'''
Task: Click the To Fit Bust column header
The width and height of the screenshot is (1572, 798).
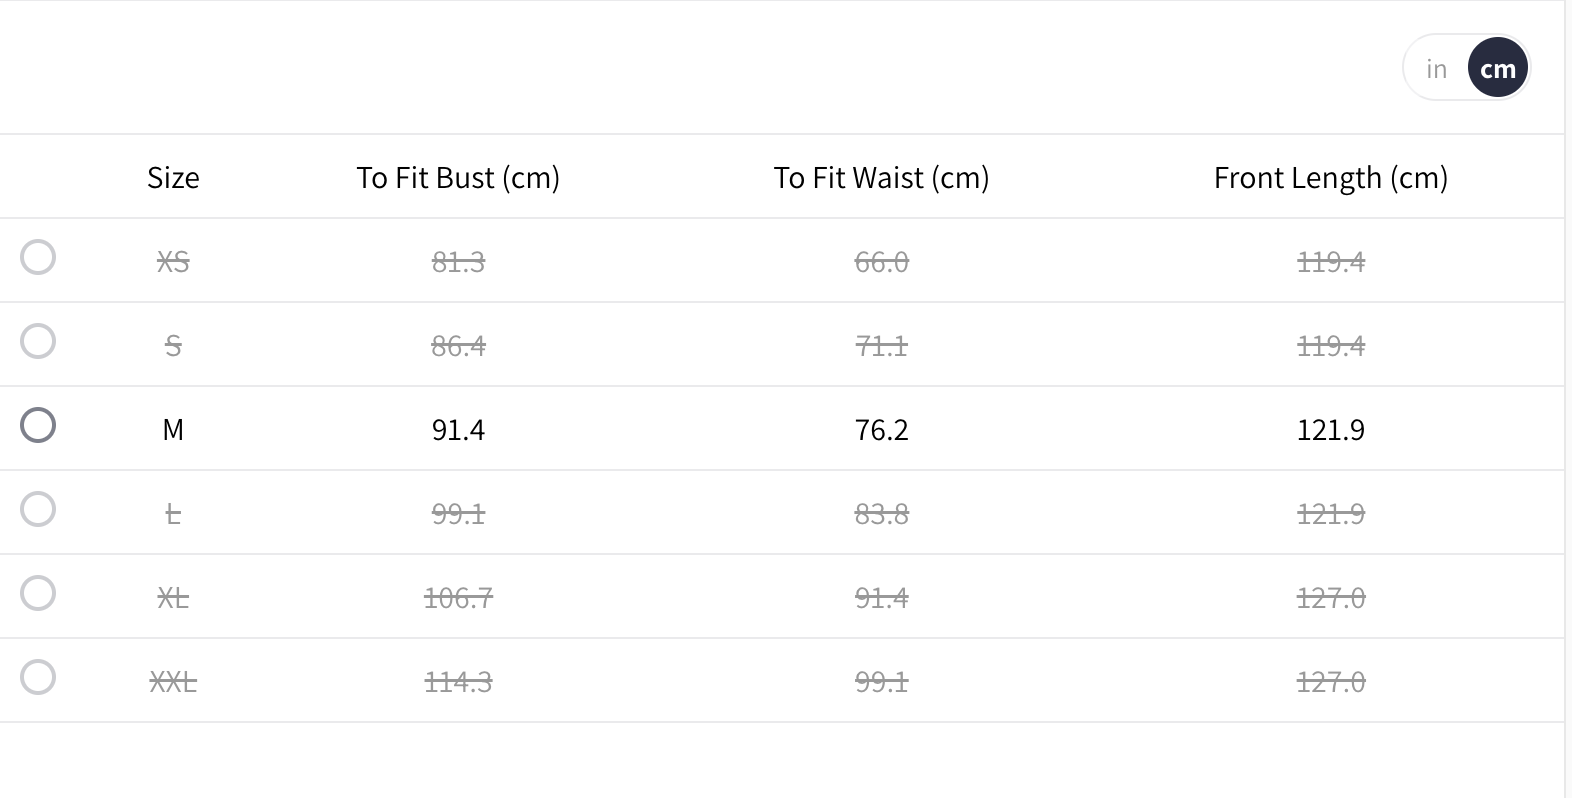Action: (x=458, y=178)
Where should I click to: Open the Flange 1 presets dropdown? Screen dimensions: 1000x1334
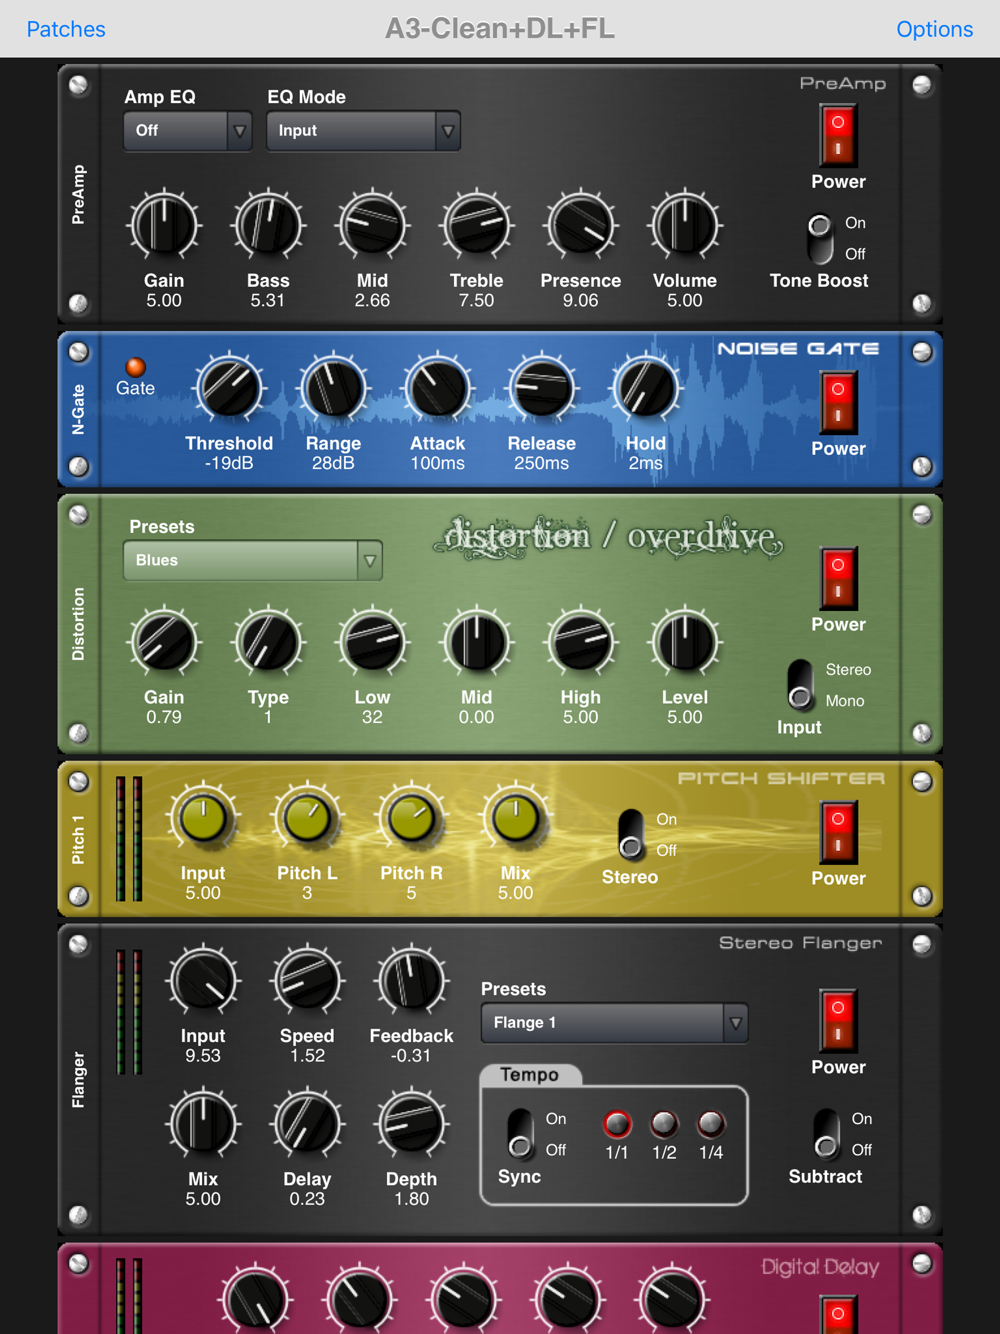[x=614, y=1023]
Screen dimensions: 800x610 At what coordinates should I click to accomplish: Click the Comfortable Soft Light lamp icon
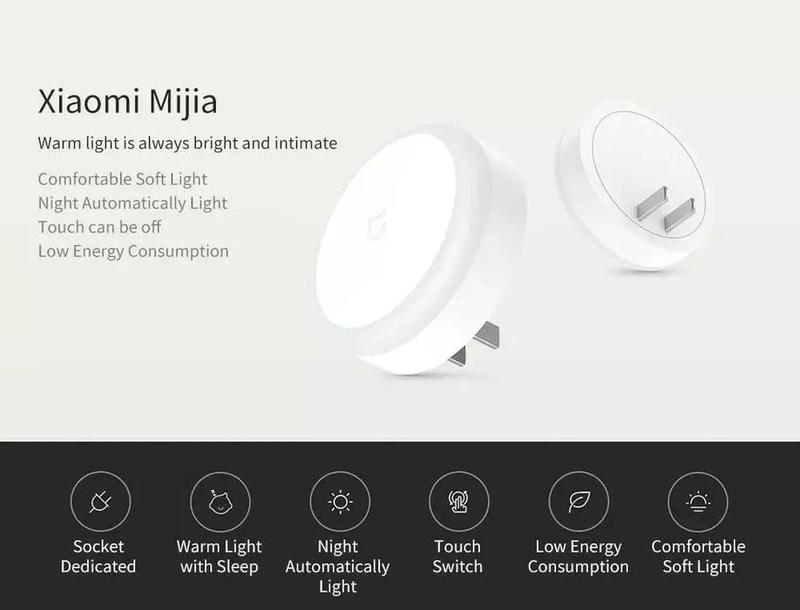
'''
TASK REQUIREMENTS: Pull out every line of the listing above that contains the word "should". Only matches with the same capitalization count.

CORRECT RESPONSE:
Where should I click to: Open the Flange 1 presets dropdown? Screen dimensions: 1000x1334
Screen dimensions: 800x610 At what coordinates should I click to accomplish: Click the Comfortable Soft Light lamp icon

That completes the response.